Stellen Sie sich vor, ein Produkt komme mit folgendem Beipackzettel in den Handel:
»Herzlichen Glückwunsch. Sie haben ein Produkt erworben, das dem letzten Stand der Technik entspricht und an dessen Herstellung höchste Sorgfalt gewandt wurde. Sie werden lange Freude damit haben.
Bei normalem Gebrauch und sachgemäßer Behandlung gehen keine gesundheitlichen Gefahren von dem Produkt aus.
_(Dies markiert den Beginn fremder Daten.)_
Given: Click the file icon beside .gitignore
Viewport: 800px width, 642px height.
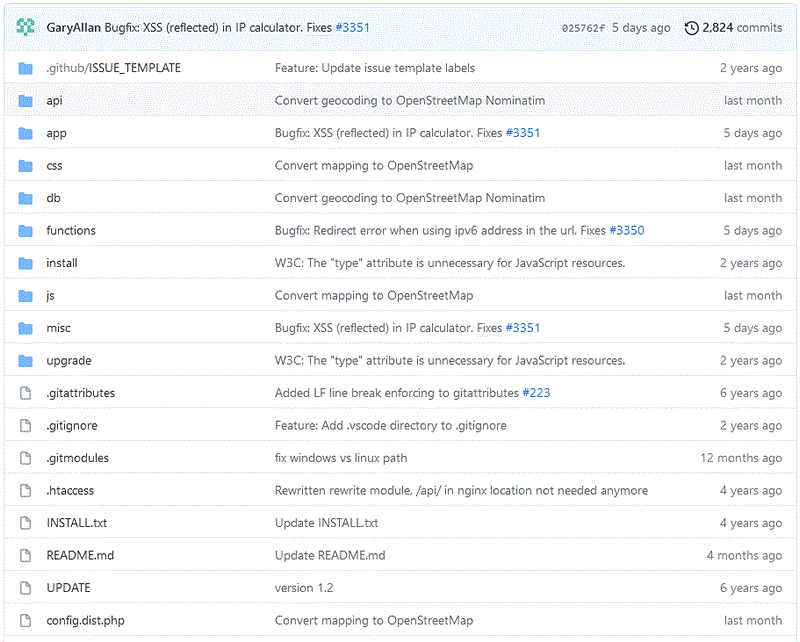Looking at the screenshot, I should coord(26,426).
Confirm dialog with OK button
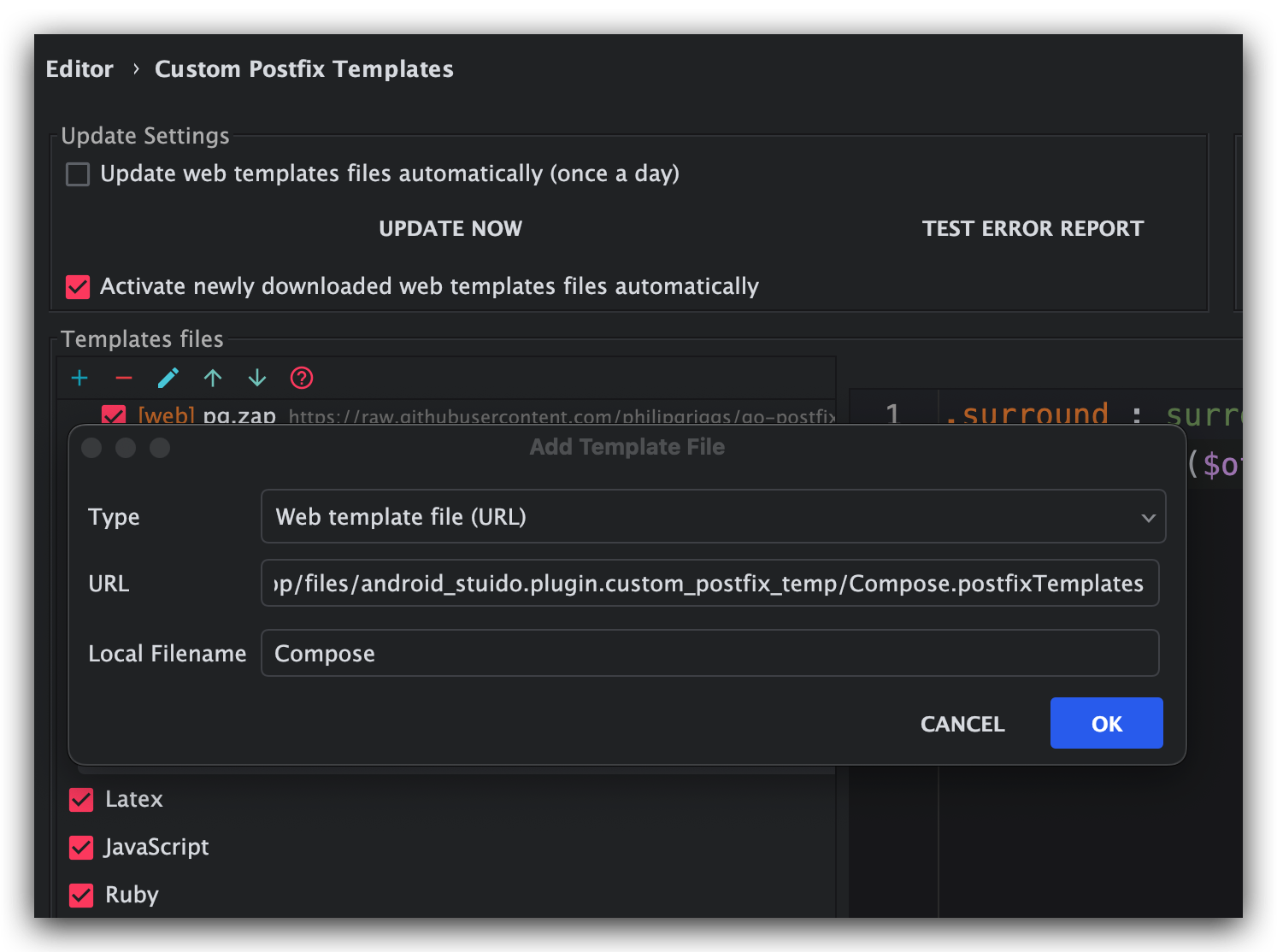This screenshot has width=1277, height=952. point(1106,724)
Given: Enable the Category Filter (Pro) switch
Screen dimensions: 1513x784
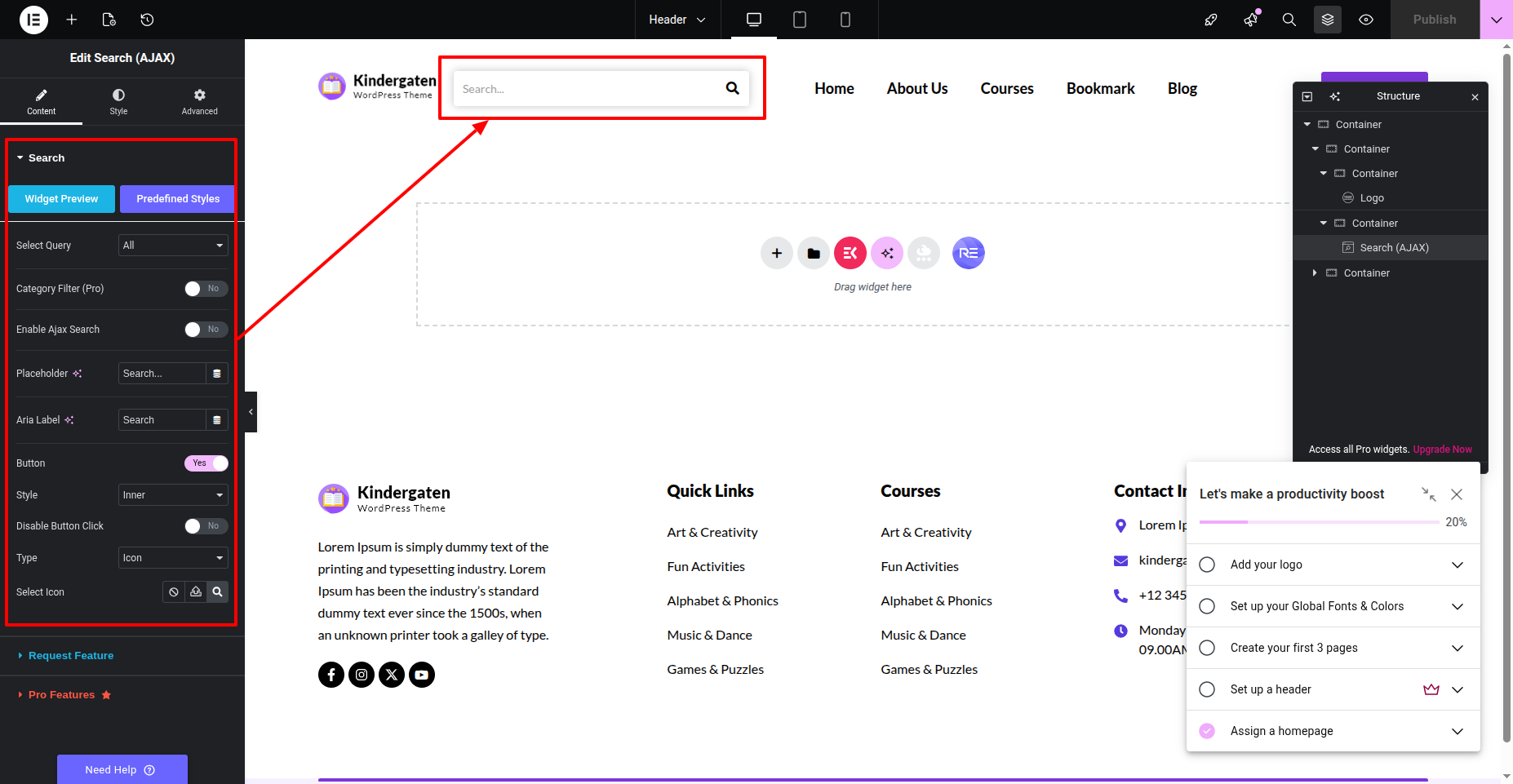Looking at the screenshot, I should (206, 289).
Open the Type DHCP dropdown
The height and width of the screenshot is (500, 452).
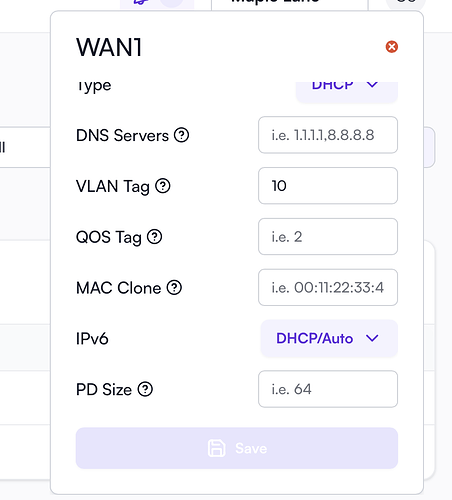[x=347, y=90]
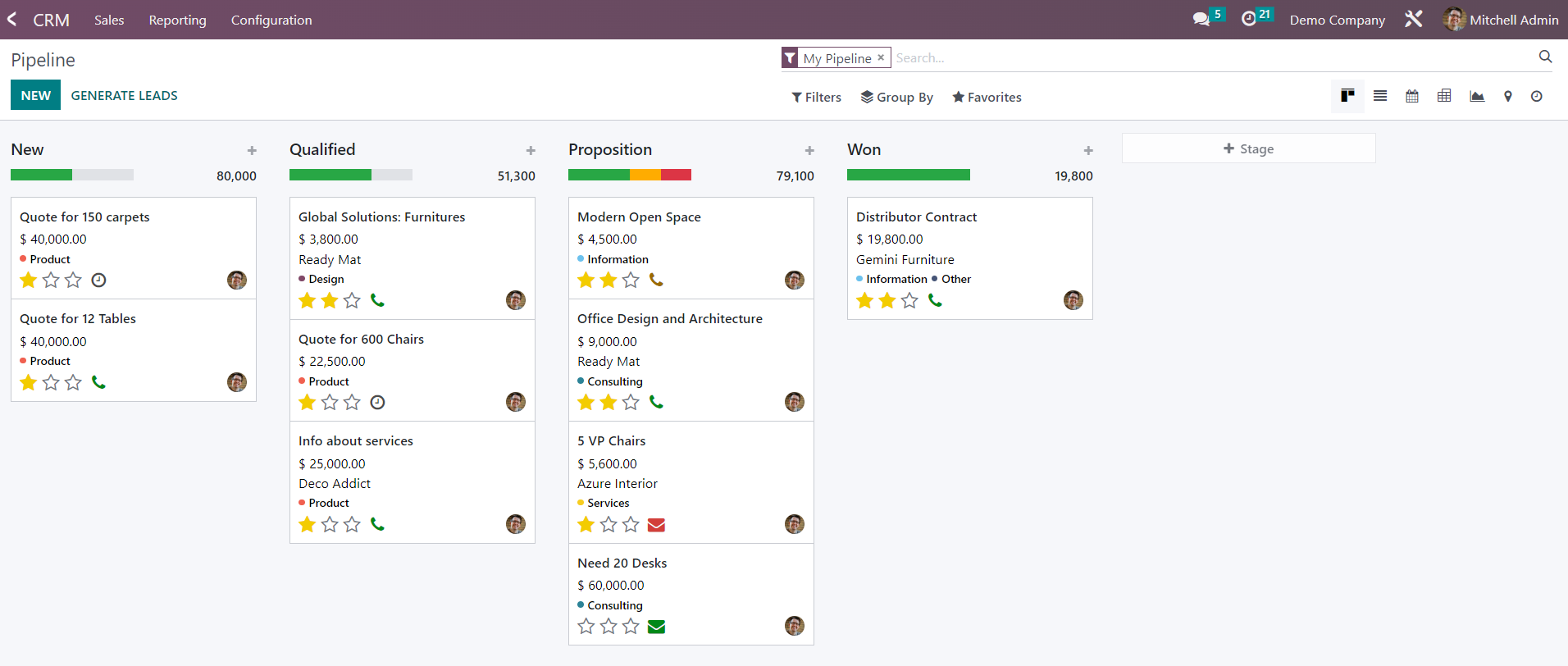The image size is (1568, 666).
Task: Switch to list view
Action: 1380,96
Sollte aus Versehen ein Exemplar auf den Boden fallen oder aus anderen Gründen zerbrechen, bitten wir Sie, unbedingt die folgenden Hinweise zu beachten:
• Bitten Sie alle Personen außer Ihnen, umgehend den Raum zu verlassen und ihn auf keinen Fall wieder zu betreten; dasselbe gilt für Haustiere
• Öffnen Sie sämtliche Fenster weit und verlassen Sie danach ebenfalls den Raum; versuchen Sie dabei, möglichst wenig und möglichst flach und nur durch die Nase zu atmen; schalten Sie alle Heizungen, Klimaanlagen und sonstige Wärmequellen aus; sofern vorhanden, halten Sie sich ein Taschentuch o.ä. vor die Nase
• Warten Sie mindestens 15 Minuten, bevor Sie den Raum wieder betreten und lassen Sie während der folgenden Aufräumarbeiten die Fenster weit geöffnet
• Für das Entfernen der Reste eignet sich ein Pappkarton, der anschließend ebenfalls entsorgt werden kann; Bruchstücke, die im Teppich hängen, sollten mit einem Klebeband aufgenommen werden; keinesfalls den Staubsauger benutzen
• Sammeln Sie die Überreste in einem verschließbaren Behältnis (Schraubglas o.ä.) und bringen Sie dieses umgehend zu einer Sondermüll-Deponie«
Undenkbar, sagen Sie – ein solches Produkt dürfte bei uns nie in den Handel kommen? Da haben Sie recht, zumindest im Grundsatz. Aber Ausnahmen bestätigen die Regel. Das Produkt, von dem die Rede ist, findet sich zig-millionenfach in deutschen Haushalten. Es handelt sich um die Kompakt-Leuchtstofflampe, umgangssprachlich auch einfach Energiesparlampe genannt. Und die obigen Warnhinweise entsprechen denen, die das Umweltbundesamt veröffentlichte, nachdem man Energiesparlampen von europäischen(!) Markenherstellern einem Test unterzogen hatte. Die Quecksilber-Konzentrationen, die dabei gemessen wurden, überstiegen den Richtwert von 0,35 Mikrogramm pro Kubikmeter um das 20-fache.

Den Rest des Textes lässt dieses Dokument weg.